• DIRECTIVE A:
List every date and time given for a comment in the issue thread below.
• DIRECTIVE B:
Reproduce the part of the issue thread below that lies between "NET::DNS::Domain dois" and "of shared libraries.", inclusive.
• DIRECTIVE C:
Does the issue thread below agree with each statement? Answer yes or no, and quote the words that decide it. (i) AMT magic initialization turned out to be the cause of the problem. (ii) Running the simplified command ends in a segmentation fault. (iii) Work was done in a branch named init2-encode-issue305.

══ DOCUMENT ══

Closed GoogleCodeExporter closed 9 years ago
Simplified:
perlcc -r -e 'use constant ASCII => eval { require Encode;
Encode::find_encoding('ASCII'); } || 0; ASCII->encode("www.google.com")
if(ASCII)'; ./a.out
zsh: segmentation fault ./a.out
Original comment by todd.e.rinaldo
on 19 Mar 2014 at 2:14
I can't seem to remove anything else and make it break.
Original comment by todd.e.rinaldo
on 19 Mar 2014 at 2:25
Original comment by todd.e.rinaldo
on 19 Mar 2014 at 4:42
work in branch `init2-encode-issue305` based on the assumption that the XS
stash for Encode::XS holds an AMT magic (tiehash), which is initialized to
early, because Xs are loaded later. So defer stash init of AMT magic to init2.
Original comment by reini.urban
on 20 Mar 2014 at 7:02
AMT magic initialization was not the problem. The real problem is much worse.
NET::DNS::Domain dois
use constant ASCII => eval {
require Encode;
Encode::find_encoding('ASCII'); # return encoding object
} || 0;
which stores the compile-time pointer to the encoding object in the binary, but
when
re-initializing Encode the pointer is invalid. We cannot store pointers to
dynamic XS objects generally.
I'm not even sure how to detect such ptrs generally, checking the memory ranges
against ranges
of shared libraries.

═══
══ GIVEN ENTRIES ══

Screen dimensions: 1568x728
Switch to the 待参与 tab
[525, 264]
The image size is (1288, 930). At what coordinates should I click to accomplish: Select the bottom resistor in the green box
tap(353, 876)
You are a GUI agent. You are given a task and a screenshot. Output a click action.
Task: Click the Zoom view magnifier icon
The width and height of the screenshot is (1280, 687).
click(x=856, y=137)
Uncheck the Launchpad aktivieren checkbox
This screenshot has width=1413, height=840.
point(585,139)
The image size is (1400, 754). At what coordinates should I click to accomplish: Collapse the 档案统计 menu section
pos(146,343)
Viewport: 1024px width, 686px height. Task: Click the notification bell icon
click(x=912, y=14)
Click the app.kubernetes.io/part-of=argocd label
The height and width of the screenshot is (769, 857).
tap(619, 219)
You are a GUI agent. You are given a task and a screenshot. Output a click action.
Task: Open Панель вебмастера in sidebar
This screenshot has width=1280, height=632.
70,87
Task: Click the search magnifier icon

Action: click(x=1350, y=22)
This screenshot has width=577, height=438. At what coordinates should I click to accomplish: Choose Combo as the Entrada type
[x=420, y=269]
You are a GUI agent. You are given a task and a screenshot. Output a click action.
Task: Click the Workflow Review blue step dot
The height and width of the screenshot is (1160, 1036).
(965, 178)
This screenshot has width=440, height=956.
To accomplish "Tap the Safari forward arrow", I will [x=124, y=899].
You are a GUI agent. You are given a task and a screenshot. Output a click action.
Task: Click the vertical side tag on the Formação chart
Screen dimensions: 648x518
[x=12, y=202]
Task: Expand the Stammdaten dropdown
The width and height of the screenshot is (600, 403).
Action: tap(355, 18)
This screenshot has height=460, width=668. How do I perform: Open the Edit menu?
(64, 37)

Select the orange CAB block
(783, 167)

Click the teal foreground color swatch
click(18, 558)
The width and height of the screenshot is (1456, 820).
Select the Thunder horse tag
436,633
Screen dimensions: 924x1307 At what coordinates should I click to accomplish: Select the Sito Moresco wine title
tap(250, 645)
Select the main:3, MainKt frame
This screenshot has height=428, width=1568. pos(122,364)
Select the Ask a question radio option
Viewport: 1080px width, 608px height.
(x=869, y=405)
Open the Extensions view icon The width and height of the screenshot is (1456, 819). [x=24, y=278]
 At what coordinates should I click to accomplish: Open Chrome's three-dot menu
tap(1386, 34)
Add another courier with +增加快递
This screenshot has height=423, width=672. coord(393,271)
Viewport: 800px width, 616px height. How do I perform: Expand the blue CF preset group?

═══

• TASK OUTPUT A:
19 Mar 2014 at 2:14
19 Mar 2014 at 2:25
19 Mar 2014 at 4:42
20 Mar 2014 at 7:02

• TASK OUTPUT B:
NET::DNS::Domain dois
use constant ASCII => eval {
require Encode;
Encode::find_encoding('ASCII'); # return encoding object
} || 0;
which stores the compile-time pointer to the encoding object in the binary, but
when
re-initializing Encode the pointer is invalid. We cannot store pointers to
dynamic XS objects generally.
I'm not even sure how to detect such ptrs generally, checking the memory ranges
against ranges
of shared libraries.

• TASK OUTPUT C:
(i) No: "AMT magic initialization was not the problem."
(ii) Yes: "zsh: segmentation fault ./a.out"
(iii) Yes: "work in branch `init2-encode-issue305`"